- **Data extracts**:
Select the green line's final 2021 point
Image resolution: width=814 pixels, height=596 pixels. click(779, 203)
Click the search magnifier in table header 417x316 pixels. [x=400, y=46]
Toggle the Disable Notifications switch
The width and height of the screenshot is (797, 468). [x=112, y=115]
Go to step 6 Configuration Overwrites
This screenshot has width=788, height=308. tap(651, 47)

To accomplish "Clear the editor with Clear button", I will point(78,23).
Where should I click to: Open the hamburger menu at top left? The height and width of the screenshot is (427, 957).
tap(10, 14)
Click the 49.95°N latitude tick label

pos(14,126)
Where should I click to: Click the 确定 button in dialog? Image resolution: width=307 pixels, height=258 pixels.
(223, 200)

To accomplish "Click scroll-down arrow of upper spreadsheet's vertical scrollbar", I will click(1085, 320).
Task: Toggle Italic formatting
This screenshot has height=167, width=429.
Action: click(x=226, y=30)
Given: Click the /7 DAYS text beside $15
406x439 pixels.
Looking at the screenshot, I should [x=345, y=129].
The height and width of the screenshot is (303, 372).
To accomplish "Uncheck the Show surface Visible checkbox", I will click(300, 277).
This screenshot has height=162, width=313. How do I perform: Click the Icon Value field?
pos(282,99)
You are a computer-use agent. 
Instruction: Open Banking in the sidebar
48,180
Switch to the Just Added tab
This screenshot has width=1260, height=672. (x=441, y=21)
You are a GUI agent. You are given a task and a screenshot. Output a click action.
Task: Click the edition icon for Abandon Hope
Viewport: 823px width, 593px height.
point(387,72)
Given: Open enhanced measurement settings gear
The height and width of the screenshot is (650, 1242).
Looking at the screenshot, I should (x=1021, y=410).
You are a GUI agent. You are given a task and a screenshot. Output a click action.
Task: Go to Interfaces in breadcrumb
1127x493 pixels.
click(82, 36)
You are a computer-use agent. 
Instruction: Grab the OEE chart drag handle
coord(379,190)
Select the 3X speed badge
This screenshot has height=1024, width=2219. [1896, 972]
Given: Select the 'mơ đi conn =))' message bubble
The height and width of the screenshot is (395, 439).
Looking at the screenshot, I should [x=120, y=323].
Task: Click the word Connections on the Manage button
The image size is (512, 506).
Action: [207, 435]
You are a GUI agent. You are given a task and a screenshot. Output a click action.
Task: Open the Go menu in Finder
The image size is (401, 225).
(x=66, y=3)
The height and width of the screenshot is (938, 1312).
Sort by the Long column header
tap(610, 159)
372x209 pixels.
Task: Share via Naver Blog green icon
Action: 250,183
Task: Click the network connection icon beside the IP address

- **What you should do**:
All lines with the word "will" should be copied from the material above.

- **Output of the task**:
To accomplish "Clear the editor with Clear button", I will point(78,23).
To accomplish "Click scroll-down arrow of upper spreadsheet's vertical scrollbar", I will click(1085, 320).
To accomplish "Uncheck the Show surface Visible checkbox", I will click(300, 277).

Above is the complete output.